ML Security PapersNLP Privacy Risk Identification in Social Media (NLP-PRISM): A Survey
Dhiman Goswami , Jai Kruthunz Naveen Kumar , Sanchari Das
Published on arXiv
2602.15866
Membership Inference Attack
OWASP ML Top 10 — ML04
Model Inversion Attack
OWASP ML Top 10 — ML03
Key Finding
MIA AUC reaches 0.81 and AIA accuracy 0.75 on social media NLP models, while privacy-preserving fine-tuning degrades F1 by 1–23%, with identity-centric tasks showing the highest vulnerability.
NLP-PRISM
Novel technique introduced
Natural Language Processing (NLP) is integral to social media analytics but often processes content containing Personally Identifiable Information (PII), behavioral cues, and metadata raising privacy risks such as surveillance, profiling, and targeted advertising. To systematically assess these risks, we review 203 peer-reviewed papers and propose the NLP Privacy Risk Identification in Social Media (NLP-PRISM) framework, which evaluates vulnerabilities across six dimensions: data collection, preprocessing, visibility, fairness, computational risk, and regulatory compliance. Our analysis shows that transformer models achieve F1-scores ranging from 0.58-0.84, but incur a 1% - 23% drop under privacy-preserving fine-tuning. Using NLP-PRISM, we examine privacy coverage in six NLP tasks: sentiment analysis (16), emotion detection (14), offensive language identification (19), code-mixed processing (39), native language identification (29), and dialect detection (24) revealing substantial gaps in privacy research. We further found a (reduced by 2% - 9%) trade-off in model utility, MIA AUC (membership inference attacks) 0.81, AIA accuracy 0.75 (attribute inference attacks).

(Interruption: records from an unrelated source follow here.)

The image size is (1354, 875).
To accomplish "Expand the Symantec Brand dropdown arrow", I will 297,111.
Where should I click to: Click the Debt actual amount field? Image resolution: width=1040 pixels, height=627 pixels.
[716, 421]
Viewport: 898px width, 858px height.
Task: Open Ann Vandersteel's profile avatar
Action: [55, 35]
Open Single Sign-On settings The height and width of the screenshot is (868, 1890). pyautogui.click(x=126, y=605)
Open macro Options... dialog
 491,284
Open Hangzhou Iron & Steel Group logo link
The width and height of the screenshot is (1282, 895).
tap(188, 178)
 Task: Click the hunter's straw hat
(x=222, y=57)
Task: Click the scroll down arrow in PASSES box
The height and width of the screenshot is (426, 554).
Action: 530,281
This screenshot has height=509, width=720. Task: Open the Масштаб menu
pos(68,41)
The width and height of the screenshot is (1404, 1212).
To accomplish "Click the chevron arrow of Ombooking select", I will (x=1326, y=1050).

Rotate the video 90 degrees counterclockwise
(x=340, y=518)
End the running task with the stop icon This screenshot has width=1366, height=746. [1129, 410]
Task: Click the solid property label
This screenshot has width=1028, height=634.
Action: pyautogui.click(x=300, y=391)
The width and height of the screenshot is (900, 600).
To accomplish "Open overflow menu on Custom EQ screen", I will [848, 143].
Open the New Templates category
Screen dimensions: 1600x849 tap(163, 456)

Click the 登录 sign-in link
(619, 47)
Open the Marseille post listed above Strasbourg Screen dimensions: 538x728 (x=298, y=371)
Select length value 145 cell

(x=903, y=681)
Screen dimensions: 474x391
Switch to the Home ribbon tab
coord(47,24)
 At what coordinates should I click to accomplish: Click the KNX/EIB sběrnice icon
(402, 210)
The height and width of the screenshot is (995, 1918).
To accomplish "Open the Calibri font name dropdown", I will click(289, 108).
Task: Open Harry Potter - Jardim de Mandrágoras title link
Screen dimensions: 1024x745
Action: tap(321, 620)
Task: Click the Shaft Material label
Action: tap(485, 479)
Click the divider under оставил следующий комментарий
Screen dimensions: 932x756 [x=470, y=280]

Finally, we advocate for stronger anonymization, privacy-aware learning, and fairness-driven training to enable ethical NLP in social media contexts.
Key Contributions
- NLP-PRISM: a six-dimensional framework for systematically characterizing privacy risks (data collection, preprocessing, visibility, fairness, computational risk, regulatory compliance) across social media NLP tasks
- Quantitative evaluation of MIA (AUC up to 0.81) and AIA (accuracy up to 0.75) on transformer models across six NLP tasks, revealing identity-centric tasks as highest risk
- Systematic review of 203 papers exposing gaps in privacy coverage and measuring 1–23% F1 drop under privacy-preserving fine-tuning
🛡️ Threat Analysis
Evaluates attribute inference attacks (AIA accuracy up to 0.75), where adversaries infer sensitive user attributes (demographics, identity) from model representations — a model inversion / private attribute reconstruction threat.
Explicitly evaluates membership inference attacks (MIA) against transformer models (XLM-R, GPT-2, FLAN-T5), reporting MIA AUC up to 0.81 across six NLP tasks applied to social media.